* START Excerpt provided *

Clint Eastwood and Los Angeles 

Barton moved to Los Angeles and eventually wrote the scores for more than 50 Hollywood films.   In his spare time he ran a big band that played regularly at Donte's, a North Hollywood night-club. It was there Clint Eastwood heard Barton's music, eventually commissioning him to write the scores for the films Play Misty For Me (1971), High Plains Drifter (1973), Thunderbolt and Lightfoot (1974) and Every Which Way But Loose (1978). Barton also contributed to the writing for five other Eastwood films, including Dirty Harry (1971) and Magnum Force (1973).  Barton worked as a music consultant for Frank Sinatra, the Rolling Stones, Peggy Lee, Tony Bennett, John Lennon and others. He helped Jimmy Webb with the composition of MacArthur Park and later wrote an arrangement of the tune for Stan Kenton.

Back to the Mid-South: Memphis TN, Jackson MS 

In 1973 Barton moved to Memphis TN to become musical director for the William B. Tanner Company (recording studio, media, jingle writing). He worked there until 1988 when he left to work independently and teach seminars at schools. His 1996 album, The Dallas Jazz Orchestra Plays Dee Barton, was nominated for a Grammy. He continued for live music performances and in films mainly with London Symphony Orchestra and in Europe.

* END Excerpt provided *
* START Stored rows *

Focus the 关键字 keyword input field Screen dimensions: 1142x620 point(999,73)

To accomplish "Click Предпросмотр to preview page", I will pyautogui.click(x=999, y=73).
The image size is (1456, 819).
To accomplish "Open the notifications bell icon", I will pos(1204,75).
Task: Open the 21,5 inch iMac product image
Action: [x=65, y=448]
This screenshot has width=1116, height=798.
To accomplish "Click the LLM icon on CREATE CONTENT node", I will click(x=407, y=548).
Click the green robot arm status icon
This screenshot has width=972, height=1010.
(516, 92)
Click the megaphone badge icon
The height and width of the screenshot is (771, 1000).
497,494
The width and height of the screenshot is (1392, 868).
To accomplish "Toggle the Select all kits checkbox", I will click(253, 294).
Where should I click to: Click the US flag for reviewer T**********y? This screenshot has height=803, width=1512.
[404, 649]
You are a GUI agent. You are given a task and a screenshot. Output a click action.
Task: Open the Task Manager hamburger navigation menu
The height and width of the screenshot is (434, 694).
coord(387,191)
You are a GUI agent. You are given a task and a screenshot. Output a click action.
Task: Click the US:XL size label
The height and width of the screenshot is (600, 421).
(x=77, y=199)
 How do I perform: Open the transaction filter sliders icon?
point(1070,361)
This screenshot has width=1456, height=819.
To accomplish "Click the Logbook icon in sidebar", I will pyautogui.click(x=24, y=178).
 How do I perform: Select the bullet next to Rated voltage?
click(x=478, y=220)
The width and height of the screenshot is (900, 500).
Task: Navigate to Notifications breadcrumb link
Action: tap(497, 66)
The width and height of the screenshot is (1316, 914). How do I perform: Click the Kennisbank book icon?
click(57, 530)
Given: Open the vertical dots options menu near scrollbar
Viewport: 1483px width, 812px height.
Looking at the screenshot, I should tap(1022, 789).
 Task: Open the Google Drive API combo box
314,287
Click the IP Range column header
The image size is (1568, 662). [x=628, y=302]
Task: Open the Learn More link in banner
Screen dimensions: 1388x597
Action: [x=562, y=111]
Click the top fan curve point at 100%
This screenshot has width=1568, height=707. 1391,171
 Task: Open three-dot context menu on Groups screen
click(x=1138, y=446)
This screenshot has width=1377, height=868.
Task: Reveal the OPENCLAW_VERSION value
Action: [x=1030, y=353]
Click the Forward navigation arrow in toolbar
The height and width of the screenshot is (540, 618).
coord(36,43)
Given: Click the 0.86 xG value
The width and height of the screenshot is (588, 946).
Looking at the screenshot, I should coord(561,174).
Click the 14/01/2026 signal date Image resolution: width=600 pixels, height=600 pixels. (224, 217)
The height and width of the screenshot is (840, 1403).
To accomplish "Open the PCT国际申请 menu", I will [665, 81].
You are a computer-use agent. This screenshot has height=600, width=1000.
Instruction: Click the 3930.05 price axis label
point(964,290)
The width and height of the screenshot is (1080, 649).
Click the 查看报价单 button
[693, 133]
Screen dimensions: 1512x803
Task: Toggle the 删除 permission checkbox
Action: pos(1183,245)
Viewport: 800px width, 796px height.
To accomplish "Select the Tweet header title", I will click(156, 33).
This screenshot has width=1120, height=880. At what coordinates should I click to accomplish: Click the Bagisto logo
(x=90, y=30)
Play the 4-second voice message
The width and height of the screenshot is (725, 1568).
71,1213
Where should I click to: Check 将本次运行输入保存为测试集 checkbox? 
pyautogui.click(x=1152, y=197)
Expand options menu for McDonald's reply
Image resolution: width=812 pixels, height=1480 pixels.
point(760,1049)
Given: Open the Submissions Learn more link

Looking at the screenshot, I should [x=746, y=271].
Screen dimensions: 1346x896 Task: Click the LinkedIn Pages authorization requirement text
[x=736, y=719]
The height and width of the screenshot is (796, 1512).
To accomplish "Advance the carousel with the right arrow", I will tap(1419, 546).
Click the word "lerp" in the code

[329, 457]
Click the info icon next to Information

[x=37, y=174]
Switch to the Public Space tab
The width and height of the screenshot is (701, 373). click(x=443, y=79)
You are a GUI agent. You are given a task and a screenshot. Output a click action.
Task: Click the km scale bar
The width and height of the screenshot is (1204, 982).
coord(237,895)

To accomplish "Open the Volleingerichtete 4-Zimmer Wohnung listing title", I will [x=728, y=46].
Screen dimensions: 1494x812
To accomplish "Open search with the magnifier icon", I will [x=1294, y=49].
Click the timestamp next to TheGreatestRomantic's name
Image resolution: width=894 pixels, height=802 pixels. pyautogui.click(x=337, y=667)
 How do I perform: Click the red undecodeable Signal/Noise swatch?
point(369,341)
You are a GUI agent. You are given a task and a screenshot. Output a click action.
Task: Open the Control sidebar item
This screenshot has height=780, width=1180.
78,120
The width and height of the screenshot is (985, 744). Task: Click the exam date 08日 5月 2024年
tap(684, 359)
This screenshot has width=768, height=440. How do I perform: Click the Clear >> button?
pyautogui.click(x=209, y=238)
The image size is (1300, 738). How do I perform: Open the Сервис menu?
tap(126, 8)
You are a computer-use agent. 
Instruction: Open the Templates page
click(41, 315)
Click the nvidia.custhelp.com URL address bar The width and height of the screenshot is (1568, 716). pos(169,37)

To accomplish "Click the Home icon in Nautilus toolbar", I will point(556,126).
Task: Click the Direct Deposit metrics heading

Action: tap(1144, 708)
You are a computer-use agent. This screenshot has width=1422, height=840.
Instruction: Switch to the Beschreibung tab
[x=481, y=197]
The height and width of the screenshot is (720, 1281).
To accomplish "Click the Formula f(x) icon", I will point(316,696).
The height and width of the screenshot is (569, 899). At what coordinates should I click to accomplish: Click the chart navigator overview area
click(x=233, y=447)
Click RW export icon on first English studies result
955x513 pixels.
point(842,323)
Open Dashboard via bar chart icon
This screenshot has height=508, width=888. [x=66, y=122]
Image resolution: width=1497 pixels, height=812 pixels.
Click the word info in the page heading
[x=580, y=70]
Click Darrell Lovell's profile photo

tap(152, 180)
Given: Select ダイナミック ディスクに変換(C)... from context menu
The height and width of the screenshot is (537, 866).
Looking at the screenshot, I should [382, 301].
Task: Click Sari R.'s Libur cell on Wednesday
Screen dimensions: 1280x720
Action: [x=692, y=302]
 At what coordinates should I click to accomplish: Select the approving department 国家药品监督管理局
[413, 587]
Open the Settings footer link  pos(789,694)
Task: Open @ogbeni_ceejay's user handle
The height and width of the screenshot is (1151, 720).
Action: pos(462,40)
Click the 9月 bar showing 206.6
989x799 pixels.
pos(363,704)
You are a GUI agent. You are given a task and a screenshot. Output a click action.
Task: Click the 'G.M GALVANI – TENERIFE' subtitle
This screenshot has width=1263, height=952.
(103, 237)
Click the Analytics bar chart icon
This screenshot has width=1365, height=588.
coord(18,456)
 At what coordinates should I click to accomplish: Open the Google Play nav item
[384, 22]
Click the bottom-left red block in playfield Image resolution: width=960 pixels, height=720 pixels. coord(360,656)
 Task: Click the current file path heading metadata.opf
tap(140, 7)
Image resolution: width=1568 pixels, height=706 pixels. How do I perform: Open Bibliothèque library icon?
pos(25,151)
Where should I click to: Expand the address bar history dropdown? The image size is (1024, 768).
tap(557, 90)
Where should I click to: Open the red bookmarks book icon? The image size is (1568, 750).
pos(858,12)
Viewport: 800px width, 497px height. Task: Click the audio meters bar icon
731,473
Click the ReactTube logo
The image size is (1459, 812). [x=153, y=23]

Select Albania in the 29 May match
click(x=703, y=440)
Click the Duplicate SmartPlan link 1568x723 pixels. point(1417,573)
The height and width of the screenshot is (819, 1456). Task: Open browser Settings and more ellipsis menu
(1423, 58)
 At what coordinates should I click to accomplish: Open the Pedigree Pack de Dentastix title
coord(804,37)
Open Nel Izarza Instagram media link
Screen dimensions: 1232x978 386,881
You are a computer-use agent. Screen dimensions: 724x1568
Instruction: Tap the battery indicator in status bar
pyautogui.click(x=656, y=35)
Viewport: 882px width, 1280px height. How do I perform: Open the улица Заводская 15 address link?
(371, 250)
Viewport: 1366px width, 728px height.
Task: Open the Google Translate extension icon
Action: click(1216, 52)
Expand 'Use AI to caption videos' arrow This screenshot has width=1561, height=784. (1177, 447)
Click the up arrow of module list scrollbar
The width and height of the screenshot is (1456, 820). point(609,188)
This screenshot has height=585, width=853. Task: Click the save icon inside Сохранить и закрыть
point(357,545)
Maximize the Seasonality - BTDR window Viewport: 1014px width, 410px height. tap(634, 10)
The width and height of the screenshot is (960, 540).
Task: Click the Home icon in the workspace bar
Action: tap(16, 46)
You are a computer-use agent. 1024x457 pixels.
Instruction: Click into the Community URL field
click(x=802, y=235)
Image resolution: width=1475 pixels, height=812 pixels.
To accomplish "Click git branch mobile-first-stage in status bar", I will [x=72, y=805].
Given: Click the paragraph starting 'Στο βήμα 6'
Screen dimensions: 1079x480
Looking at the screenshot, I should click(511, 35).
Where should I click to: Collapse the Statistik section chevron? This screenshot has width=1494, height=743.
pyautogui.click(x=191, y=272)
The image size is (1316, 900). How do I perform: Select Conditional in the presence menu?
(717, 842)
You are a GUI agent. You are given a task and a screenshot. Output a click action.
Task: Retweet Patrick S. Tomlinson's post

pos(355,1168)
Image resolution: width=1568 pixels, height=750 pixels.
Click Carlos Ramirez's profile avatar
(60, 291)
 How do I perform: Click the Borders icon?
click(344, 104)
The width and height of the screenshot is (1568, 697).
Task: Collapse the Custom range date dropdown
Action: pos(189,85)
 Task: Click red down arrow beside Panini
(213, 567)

* END Stored rows *

--- Challenges ---
**1)** List the four films whose scores Clint Eastwood commissioned Barton to write, as named in the text on Dee Barton's career.
**2)** Please write what follows the final sentence of the text on Dee Barton's career.

--- Written answers ---
**1)** Play Misty For Me (1971), High Plains Drifter (1973), Thunderbolt and Lightfoot (1974), Every Which Way But Loose (1978)

**2)**
In 1998 Barton moved to Brandon, Mississippi and he became composer in residence at Jackson State University. "I teach orchestration, composition and advanced theory. Working with kids is what I really enjoy. They're hungry for somebody that has done it, rather than somebody that has gone to school all their life."

Personal life  

Barton's first marriage was to Jeri Catheryne Robinson. They had two sons, DeWells Barton III (b. 29 September 29, 1959, Collin County, Texas) and Shannon Barton (b. October 14, 1962, Los Angeles, California). He has three grandchildren, DeWells Barton III's children: Cole Barton (b. October 18, 1999 Los Angeles, California) and Haley Barton (b. February 1, 2002 Denton, Texas), and Shannon Barton's child: Jake Barton (b. 1997 Los Angeles, California) His second wife was Jane E. Earl (married August 15, 1965 Los Angeles – divorced, September 1969, Los Angeles). Dee's brother, William D. "Bill" Barton, was a trombonist, pianist, arranger and band leader. He died December 8, 2007.  Barton died in Brandon, Mississippi on December 3, 2001 at the age of 64.

Selected filmography 

Clint Eastwood
 Play Misty for Me (1971)
 High Plains Drifter (1973)
 Thunderbolt and Lightfoot (1974)

Other studios
 The Marshal of Windy Hollow (1972)

Earl Owensby Studios
 Death Screams (1982)
 Tales of the Third Dimension (1984)
 Chain Gang (1984)
 Unmasking the Idol (1986)
 The Order of the Black Eagle (1987)
 The Rutherford County Line (1987)

Selected Big Band Charts 

 "The Singing Oyster," ("The Gay One")
 "Turtle Talk"  ©1962 
 "Here's That Rainy Day" 
 "Waltz of the Prophets"  ©1962 
 "MacArthur Park, parts 1 & 2" 
 "Three thoughts" 
 "Woman" ("The muse")
 "New day" ("Elegy")
 "Dilemma" ("The Chez Rah")
 "Man"
 "Lonely boy"
 "My foolish heart"
 "Elegy" ("a new day")
 "Personal sounds part 1"
 "Personal sounds part 2"
 "Personal sounds part 3"
 "Personal sounds part 4"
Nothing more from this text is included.